WARSAW, January 28. /TASS/. Russia and Poland should seek common denominators in their past history, Russia Minister of Culture Vladimir Medinsky told Polish television on Wednesday.
"It’s important for us to use cultural exchanges for studying history, not for searching the motives that divide our people’s so that we could build a common future and understand each other better," he said.
He said he had come to Poland on the occasion of Holocaust Memorial Day and had laid wreathes at the site of a former Nazi concentration camp in Sobibor "in order to pay respect to our common history."

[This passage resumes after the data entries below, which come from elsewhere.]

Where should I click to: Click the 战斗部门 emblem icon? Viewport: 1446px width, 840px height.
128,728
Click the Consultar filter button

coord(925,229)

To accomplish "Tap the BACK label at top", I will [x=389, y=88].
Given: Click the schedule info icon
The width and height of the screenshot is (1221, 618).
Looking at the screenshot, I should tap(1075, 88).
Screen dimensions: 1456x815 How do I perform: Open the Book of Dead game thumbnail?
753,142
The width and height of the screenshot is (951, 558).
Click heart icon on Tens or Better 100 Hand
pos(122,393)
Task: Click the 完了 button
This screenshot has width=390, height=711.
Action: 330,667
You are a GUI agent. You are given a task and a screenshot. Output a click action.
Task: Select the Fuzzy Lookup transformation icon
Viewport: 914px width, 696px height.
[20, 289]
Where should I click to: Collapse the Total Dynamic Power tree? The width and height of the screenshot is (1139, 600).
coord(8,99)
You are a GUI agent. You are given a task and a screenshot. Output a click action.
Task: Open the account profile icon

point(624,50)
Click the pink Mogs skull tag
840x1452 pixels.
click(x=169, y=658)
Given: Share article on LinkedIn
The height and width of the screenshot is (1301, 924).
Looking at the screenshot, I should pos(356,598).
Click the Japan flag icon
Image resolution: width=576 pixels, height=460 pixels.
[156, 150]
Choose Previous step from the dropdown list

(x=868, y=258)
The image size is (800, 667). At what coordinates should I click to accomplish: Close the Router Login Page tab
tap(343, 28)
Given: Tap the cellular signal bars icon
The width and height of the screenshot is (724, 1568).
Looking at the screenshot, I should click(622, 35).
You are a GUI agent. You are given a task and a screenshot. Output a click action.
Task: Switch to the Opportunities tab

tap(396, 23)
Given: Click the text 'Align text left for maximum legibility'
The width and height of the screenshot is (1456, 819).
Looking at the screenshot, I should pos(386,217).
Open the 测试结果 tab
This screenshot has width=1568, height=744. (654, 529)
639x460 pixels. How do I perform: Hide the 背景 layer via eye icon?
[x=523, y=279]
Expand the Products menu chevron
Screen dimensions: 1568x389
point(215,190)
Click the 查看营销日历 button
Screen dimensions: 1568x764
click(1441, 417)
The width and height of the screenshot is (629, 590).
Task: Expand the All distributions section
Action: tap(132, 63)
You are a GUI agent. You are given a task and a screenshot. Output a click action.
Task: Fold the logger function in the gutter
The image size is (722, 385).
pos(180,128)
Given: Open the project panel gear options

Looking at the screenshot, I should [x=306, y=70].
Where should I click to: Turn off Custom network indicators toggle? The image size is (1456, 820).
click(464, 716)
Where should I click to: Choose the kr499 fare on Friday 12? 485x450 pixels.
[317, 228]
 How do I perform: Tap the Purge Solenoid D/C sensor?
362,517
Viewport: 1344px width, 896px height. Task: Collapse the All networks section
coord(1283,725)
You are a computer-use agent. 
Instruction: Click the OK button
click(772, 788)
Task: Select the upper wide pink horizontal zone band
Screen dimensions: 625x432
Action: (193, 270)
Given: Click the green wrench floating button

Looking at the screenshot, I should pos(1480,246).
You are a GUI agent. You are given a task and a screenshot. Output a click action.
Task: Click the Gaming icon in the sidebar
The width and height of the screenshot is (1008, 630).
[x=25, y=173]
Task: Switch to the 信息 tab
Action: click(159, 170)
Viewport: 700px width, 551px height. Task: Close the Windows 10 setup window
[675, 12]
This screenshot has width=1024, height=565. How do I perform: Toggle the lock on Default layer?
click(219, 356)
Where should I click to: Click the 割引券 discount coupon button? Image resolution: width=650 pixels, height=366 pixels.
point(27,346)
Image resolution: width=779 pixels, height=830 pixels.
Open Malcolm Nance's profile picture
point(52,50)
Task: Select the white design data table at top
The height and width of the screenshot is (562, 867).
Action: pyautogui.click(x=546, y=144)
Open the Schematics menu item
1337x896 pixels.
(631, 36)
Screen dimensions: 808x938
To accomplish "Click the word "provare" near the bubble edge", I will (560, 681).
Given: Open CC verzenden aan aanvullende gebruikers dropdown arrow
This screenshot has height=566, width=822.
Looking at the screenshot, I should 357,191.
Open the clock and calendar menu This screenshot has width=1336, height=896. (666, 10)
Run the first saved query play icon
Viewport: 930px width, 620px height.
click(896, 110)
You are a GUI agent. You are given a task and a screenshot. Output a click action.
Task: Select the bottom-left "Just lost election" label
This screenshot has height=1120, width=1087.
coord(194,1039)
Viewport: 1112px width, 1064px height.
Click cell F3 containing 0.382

"I hope relations between our Ministries of Culture will be as good as they are between our moviemakers," Medinsky said.
As he answered a question on the situation in Poland around the monuments of gratitude to the Red Army, which often turned into vandals’ targets, Medinsky said that had the 600,000 soldiers of the Red Army lost their lives on the Polish territory there would have been no Poland or Poles today.
"The German concept didn’t envision existence of either the Polish state or the Polish people in the same way as it didn’t envision existence of the Russian people," he said.
Medinsky turned down the commonplace Polish conviction that Nazi Germany had attacked this country in the wake of the signing of the Molotov-Ribbentrop pact.
"That’s untrue," he said adding that a decision on attacking Poland and the date of the attack had been endorsed much, much earlier.